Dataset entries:
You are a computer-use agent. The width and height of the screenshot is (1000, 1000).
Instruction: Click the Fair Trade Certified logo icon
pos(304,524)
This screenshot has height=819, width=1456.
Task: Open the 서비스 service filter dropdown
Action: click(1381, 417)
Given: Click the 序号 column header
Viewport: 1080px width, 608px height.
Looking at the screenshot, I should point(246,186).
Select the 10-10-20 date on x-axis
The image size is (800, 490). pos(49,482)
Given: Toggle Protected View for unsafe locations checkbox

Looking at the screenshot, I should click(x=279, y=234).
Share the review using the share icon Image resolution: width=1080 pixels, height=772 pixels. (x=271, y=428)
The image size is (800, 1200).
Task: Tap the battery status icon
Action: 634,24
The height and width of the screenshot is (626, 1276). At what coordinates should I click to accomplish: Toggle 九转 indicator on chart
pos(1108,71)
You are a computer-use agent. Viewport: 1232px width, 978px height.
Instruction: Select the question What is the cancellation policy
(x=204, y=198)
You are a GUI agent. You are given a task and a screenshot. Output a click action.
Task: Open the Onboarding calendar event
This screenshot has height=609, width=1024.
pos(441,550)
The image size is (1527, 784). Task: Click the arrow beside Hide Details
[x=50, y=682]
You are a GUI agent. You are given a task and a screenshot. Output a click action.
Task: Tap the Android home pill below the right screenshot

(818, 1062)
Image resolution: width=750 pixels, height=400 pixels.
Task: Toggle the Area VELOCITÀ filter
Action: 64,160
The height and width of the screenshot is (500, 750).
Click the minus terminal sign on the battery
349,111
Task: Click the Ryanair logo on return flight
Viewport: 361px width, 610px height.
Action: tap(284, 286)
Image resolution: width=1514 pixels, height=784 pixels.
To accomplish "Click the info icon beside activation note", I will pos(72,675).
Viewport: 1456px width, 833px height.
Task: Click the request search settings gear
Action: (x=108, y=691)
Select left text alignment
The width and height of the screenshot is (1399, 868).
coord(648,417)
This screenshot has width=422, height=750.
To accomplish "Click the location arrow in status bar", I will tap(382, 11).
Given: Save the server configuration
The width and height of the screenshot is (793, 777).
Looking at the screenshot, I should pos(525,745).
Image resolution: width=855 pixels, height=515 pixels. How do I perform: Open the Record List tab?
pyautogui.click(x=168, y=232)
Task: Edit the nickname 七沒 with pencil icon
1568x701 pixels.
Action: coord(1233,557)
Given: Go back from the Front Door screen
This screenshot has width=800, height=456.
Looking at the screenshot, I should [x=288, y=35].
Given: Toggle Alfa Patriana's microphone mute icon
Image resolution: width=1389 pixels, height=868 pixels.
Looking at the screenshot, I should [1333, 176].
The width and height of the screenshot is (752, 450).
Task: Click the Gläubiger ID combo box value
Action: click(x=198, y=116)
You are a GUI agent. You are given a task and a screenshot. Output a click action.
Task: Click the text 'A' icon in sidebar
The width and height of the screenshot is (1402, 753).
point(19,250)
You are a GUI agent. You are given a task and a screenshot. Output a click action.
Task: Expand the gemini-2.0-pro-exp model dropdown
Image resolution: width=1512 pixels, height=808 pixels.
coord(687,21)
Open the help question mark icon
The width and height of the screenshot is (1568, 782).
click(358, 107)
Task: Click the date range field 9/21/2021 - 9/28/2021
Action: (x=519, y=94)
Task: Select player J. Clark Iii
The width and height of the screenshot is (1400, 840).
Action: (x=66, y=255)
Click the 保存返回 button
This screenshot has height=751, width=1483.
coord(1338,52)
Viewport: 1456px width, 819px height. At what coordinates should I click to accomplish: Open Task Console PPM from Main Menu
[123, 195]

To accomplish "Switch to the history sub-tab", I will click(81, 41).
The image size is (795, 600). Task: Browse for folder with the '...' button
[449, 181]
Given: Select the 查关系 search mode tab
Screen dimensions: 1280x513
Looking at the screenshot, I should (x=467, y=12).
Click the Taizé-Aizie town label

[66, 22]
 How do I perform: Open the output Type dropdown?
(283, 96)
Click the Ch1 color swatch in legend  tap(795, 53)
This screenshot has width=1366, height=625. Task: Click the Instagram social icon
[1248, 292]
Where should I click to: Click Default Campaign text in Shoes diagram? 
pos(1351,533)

What is needed
Reproduce every line of the listing above verbatim, from start to finish.

Answer below
You are a computer-use agent. The width and height of the screenshot is (1000, 1000).
Instruction: Click the Fair Trade Certified logo icon
pos(304,524)
This screenshot has height=819, width=1456.
Task: Open the 서비스 service filter dropdown
Action: click(1381, 417)
Given: Click the 序号 column header
Viewport: 1080px width, 608px height.
Looking at the screenshot, I should point(246,186).
Select the 10-10-20 date on x-axis
The image size is (800, 490). pos(49,482)
Given: Toggle Protected View for unsafe locations checkbox

Looking at the screenshot, I should click(x=279, y=234).
Share the review using the share icon Image resolution: width=1080 pixels, height=772 pixels. (x=271, y=428)
The image size is (800, 1200).
Task: Tap the battery status icon
Action: 634,24
The height and width of the screenshot is (626, 1276). At what coordinates should I click to accomplish: Toggle 九转 indicator on chart
pos(1108,71)
You are a computer-use agent. Viewport: 1232px width, 978px height.
Instruction: Select the question What is the cancellation policy
(x=204, y=198)
You are a GUI agent. You are given a task and a screenshot. Output a click action.
Task: Open the Onboarding calendar event
This screenshot has height=609, width=1024.
pos(441,550)
The image size is (1527, 784). Task: Click the arrow beside Hide Details
[x=50, y=682]
You are a GUI agent. You are given a task and a screenshot. Output a click action.
Task: Tap the Android home pill below the right screenshot

(818, 1062)
Image resolution: width=750 pixels, height=400 pixels.
Task: Toggle the Area VELOCITÀ filter
Action: 64,160
The height and width of the screenshot is (500, 750).
Click the minus terminal sign on the battery
349,111
Task: Click the Ryanair logo on return flight
Viewport: 361px width, 610px height.
Action: tap(284, 286)
Image resolution: width=1514 pixels, height=784 pixels.
To accomplish "Click the info icon beside activation note", I will pos(72,675).
Viewport: 1456px width, 833px height.
Task: Click the request search settings gear
Action: (x=108, y=691)
Select left text alignment
The width and height of the screenshot is (1399, 868).
coord(648,417)
This screenshot has width=422, height=750.
To accomplish "Click the location arrow in status bar", I will tap(382, 11).
Given: Save the server configuration
The width and height of the screenshot is (793, 777).
Looking at the screenshot, I should pos(525,745).
Image resolution: width=855 pixels, height=515 pixels. How do I perform: Open the Record List tab?
pyautogui.click(x=168, y=232)
Task: Edit the nickname 七沒 with pencil icon
1568x701 pixels.
Action: coord(1233,557)
Given: Go back from the Front Door screen
This screenshot has width=800, height=456.
Looking at the screenshot, I should [x=288, y=35].
Given: Toggle Alfa Patriana's microphone mute icon
Image resolution: width=1389 pixels, height=868 pixels.
Looking at the screenshot, I should [1333, 176].
The width and height of the screenshot is (752, 450).
Task: Click the Gläubiger ID combo box value
Action: click(x=198, y=116)
You are a GUI agent. You are given a task and a screenshot. Output a click action.
Task: Click the text 'A' icon in sidebar
The width and height of the screenshot is (1402, 753).
point(19,250)
You are a GUI agent. You are given a task and a screenshot. Output a click action.
Task: Expand the gemini-2.0-pro-exp model dropdown
Image resolution: width=1512 pixels, height=808 pixels.
coord(687,21)
Open the help question mark icon
The width and height of the screenshot is (1568, 782).
click(358, 107)
Task: Click the date range field 9/21/2021 - 9/28/2021
Action: (x=519, y=94)
Task: Select player J. Clark Iii
The width and height of the screenshot is (1400, 840).
Action: (x=66, y=255)
Click the 保存返回 button
This screenshot has height=751, width=1483.
coord(1338,52)
Viewport: 1456px width, 819px height. At what coordinates should I click to accomplish: Open Task Console PPM from Main Menu
[123, 195]

To accomplish "Switch to the history sub-tab", I will click(81, 41).
The image size is (795, 600). Task: Browse for folder with the '...' button
[449, 181]
Given: Select the 查关系 search mode tab
Screen dimensions: 1280x513
Looking at the screenshot, I should (x=467, y=12).
Click the Taizé-Aizie town label

[66, 22]
 How do I perform: Open the output Type dropdown?
(283, 96)
Click the Ch1 color swatch in legend  tap(795, 53)
This screenshot has width=1366, height=625. Task: Click the Instagram social icon
[1248, 292]
Where should I click to: Click Default Campaign text in Shoes diagram? 
pos(1351,533)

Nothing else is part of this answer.